Experts have predicted 2015 will be one of the worst pollen seasons in some time due to several factors, including temperature.
A study focusing on the relationship between climate and pollen production concluded that summer temperatures in the year before flowering, as well as temperature during the flowering season, are the primary climate variables that determine the annual pollen influx of wind-pollinated plants.
Heavy winter precipitation can also contribute to higher pollen production the following spring. Since there was a significant amount of snowfall and freezing rain this past winter, Illinoisans may experience a particularly irritating pollen season.

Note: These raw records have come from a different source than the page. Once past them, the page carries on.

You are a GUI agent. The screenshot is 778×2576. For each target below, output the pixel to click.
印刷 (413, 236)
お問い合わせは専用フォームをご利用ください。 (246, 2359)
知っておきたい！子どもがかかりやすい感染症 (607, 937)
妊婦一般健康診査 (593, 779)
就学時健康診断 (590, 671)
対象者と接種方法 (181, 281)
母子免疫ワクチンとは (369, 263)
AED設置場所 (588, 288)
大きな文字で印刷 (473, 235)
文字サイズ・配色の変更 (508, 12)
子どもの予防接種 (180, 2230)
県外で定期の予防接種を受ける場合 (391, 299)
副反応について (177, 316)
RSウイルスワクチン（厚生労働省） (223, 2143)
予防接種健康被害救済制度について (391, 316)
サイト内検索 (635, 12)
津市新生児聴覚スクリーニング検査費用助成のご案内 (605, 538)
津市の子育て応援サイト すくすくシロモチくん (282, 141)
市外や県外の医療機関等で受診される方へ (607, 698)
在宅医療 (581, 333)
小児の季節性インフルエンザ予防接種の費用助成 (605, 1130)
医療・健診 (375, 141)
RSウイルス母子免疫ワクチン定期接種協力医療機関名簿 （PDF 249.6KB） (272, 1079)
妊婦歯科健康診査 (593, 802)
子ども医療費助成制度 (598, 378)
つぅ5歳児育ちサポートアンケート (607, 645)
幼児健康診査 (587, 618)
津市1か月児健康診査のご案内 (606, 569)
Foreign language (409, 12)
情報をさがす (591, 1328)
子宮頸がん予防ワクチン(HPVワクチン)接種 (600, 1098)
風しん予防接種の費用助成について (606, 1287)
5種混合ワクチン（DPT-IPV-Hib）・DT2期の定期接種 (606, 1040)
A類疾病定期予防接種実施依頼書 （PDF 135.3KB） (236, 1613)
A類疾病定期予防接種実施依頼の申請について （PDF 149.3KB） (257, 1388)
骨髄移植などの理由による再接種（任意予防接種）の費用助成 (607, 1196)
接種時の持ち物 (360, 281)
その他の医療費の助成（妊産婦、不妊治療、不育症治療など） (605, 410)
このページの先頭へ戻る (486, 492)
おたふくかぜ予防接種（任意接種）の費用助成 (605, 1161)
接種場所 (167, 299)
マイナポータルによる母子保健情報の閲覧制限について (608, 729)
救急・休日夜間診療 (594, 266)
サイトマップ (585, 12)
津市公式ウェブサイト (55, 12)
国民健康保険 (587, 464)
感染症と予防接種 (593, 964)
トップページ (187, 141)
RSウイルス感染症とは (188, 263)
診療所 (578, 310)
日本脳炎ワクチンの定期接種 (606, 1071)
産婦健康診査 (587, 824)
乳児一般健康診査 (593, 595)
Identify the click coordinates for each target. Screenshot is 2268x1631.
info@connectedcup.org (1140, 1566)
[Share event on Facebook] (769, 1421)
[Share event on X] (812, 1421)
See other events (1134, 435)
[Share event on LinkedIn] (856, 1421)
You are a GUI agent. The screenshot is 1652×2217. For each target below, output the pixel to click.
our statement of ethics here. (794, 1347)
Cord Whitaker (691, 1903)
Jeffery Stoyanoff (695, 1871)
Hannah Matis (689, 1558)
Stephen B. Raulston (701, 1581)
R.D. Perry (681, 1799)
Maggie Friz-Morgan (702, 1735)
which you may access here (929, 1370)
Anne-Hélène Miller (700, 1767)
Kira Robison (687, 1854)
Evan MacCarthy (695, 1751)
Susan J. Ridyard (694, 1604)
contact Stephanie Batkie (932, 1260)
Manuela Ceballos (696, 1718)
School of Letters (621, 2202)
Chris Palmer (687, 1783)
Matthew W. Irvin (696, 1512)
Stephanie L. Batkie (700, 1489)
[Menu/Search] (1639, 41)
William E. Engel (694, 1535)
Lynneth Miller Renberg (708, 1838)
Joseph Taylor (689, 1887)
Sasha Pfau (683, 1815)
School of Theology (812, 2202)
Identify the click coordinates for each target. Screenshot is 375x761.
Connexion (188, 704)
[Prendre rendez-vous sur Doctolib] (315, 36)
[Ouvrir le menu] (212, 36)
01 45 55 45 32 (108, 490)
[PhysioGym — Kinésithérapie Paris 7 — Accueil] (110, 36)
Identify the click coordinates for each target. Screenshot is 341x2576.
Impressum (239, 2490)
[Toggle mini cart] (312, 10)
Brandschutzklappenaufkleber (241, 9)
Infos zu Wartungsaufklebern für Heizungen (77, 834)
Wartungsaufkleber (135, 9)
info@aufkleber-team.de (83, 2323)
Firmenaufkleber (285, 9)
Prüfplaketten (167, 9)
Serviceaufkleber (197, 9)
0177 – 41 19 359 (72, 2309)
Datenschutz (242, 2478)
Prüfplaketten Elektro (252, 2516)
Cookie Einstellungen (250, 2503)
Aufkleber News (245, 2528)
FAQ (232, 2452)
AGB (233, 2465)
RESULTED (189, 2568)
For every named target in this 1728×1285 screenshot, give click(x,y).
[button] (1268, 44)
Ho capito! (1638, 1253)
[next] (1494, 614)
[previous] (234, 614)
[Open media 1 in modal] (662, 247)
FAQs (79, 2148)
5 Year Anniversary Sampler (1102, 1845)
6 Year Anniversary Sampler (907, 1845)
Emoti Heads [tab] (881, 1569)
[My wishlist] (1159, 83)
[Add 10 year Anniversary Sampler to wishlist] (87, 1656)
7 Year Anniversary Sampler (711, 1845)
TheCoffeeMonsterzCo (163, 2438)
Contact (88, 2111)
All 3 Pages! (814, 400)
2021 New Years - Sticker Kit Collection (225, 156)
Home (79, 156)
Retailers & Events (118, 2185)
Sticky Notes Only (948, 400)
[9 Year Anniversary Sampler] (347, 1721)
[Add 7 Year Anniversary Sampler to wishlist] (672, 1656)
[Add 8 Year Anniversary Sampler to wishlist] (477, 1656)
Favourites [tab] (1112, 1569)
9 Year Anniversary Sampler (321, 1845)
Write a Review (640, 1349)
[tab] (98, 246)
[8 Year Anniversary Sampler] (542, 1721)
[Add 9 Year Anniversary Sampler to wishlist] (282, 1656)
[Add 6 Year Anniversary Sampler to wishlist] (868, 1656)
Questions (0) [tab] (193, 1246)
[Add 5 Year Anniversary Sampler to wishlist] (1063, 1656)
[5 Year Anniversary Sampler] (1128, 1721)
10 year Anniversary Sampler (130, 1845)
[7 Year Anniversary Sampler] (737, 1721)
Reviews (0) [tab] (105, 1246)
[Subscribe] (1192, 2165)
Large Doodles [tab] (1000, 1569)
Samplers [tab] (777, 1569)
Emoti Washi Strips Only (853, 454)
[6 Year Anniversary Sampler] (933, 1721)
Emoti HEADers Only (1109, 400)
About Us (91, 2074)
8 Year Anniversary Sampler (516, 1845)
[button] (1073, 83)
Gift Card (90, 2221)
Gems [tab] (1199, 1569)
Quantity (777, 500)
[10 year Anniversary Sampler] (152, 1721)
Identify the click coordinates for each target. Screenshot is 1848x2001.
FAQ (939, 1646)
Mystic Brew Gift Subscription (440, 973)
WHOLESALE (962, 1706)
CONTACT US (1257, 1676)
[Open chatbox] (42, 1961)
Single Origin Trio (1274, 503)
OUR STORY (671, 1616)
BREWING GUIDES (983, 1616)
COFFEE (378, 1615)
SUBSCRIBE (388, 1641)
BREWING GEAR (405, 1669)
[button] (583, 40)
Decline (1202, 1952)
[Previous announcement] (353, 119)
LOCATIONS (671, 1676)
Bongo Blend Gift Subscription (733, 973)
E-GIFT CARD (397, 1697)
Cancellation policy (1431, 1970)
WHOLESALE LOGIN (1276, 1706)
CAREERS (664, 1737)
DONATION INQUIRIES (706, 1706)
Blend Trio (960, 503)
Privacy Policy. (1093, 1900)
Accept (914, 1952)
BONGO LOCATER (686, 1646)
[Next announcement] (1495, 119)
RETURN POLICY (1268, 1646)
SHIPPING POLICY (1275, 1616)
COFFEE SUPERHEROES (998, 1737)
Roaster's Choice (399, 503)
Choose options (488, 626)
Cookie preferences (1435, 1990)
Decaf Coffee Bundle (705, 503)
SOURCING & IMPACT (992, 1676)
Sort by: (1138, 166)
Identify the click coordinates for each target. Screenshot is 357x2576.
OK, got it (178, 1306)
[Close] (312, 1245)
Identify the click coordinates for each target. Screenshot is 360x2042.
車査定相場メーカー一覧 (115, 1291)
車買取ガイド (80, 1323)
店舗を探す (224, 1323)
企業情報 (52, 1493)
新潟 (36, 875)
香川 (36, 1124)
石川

“Pollen is arguably the largest trigger of spring allergy symptoms,” says Dr. Newton Li, allergist/immunologist at Advocate Dreyer Medical Clinic in Aurora, Ill. “For my patients, or anyone who suffers from seasonal allergies, I recommend keeping an eye on local pollen counts and alerts to anticipate when outdoor activities might cause more exposure and the need for medication – or possibly even a change in activity plans.”
Pollen consists of microscopic grains released into the air by various trees, plants, and flowers. When someone who is allergic inhales these particles into their nose, their body releases histamine which causes symptoms such as runny nose, sneezing and itchy eyes.
To check local pollen forecasts, visit the American Academy of Allergy Asthma and Immunology or download their pollen count app for smartphones.